Sloan and Quiggin agree?

If there’s one reliable constant in Australian economic policy debate it’s that Judith Sloan and I will be on opposite side. However, she’s picked up my idea of a nuclear “grand bargain”, with the rather striking claim that the carbon price side of the deal is already done

Interestingly, professor John Quiggin, a left-wing economist, has given his blessing to the introduction of nuclear power in Australia. He does this on the condition that a carbon price also be introduced, which he sees as a necessary prerequisite to make nuclear power cost-competitive.

The good thing is that we already have a (shadow) carbon price, given our Paris emissions reduction commitment.

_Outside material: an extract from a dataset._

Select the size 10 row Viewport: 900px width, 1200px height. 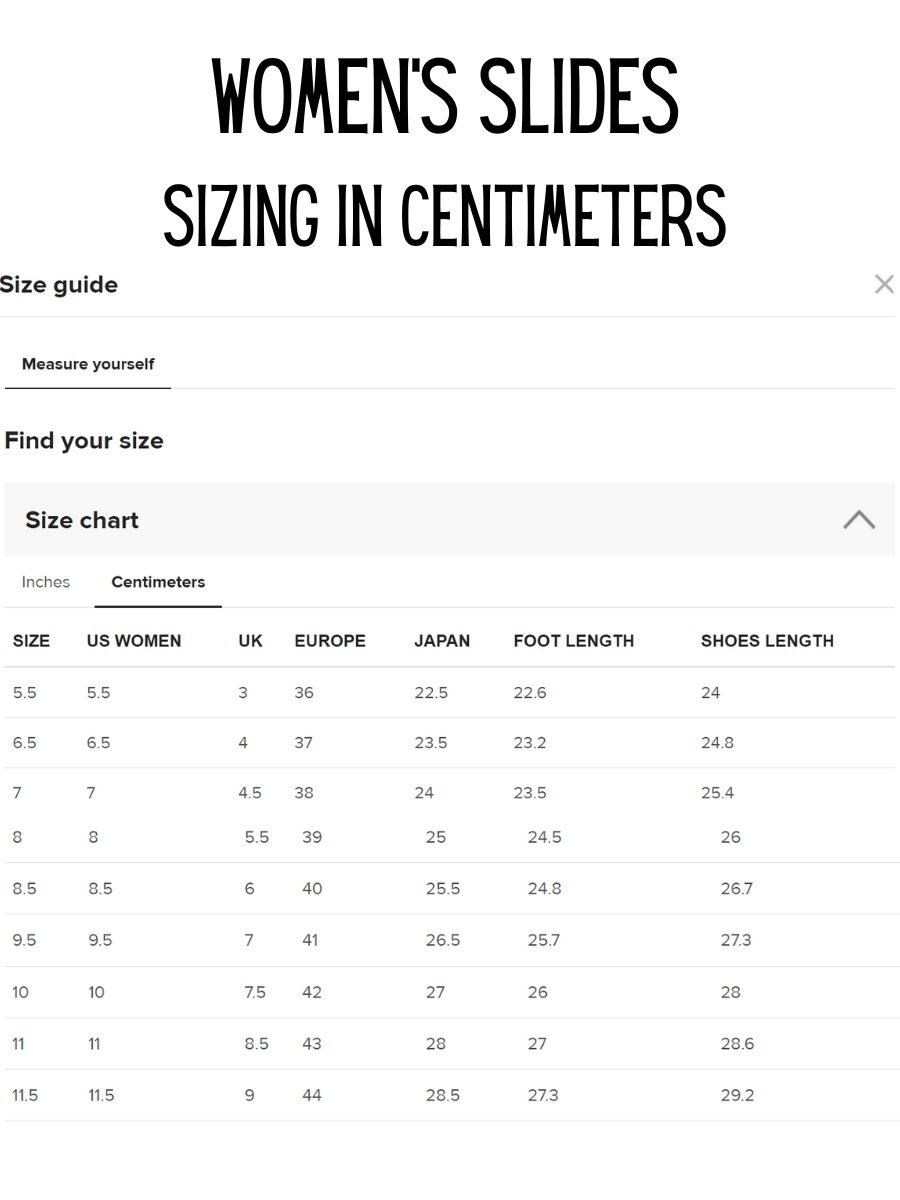(x=449, y=992)
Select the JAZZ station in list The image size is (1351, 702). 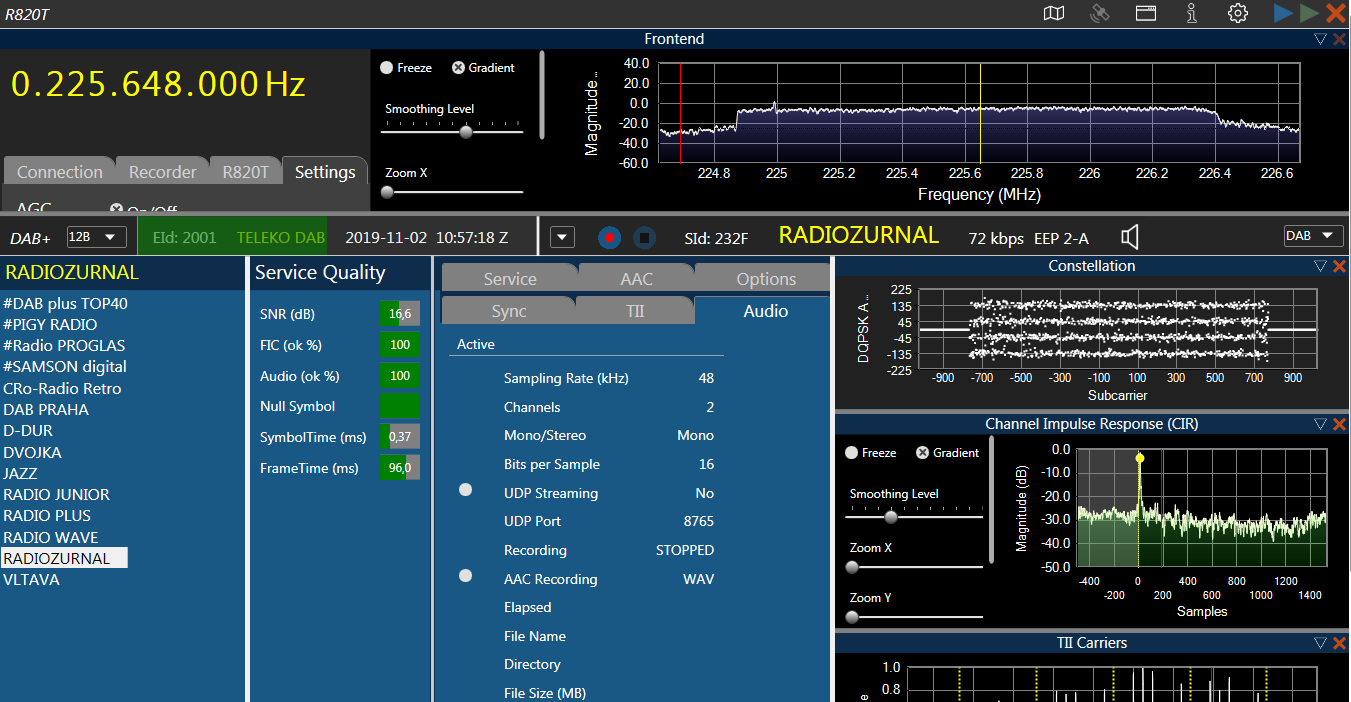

Estimates put a figure of $90 a tonne on the carbon price by 2030. This part of the bargain is ­already in the locker

The unstated premise here is that the government will do whatever is necessary to meet our Paris commitments, without reliance on accounting tricks, and with a path to further decarbonization. If I could be sure of that, I’d be happy to support removing the legislative ban on nuclear power.

Sadly, I don’t think there is any reason to believe that the government has any coherent thoughts at all on energy policy. Angus Taylor’s absurd claim that the Sydney City Council spent $15 million a year on air travel is enough to show that he is both innumerate (a minute’s thought would have shown that this would require every gardener and office worker in the council to get an overseas trip each year) and more concerned with culture war than with policy outcomes. This is par for the course – Abbott provides the template, and Morrison fits it perfectly.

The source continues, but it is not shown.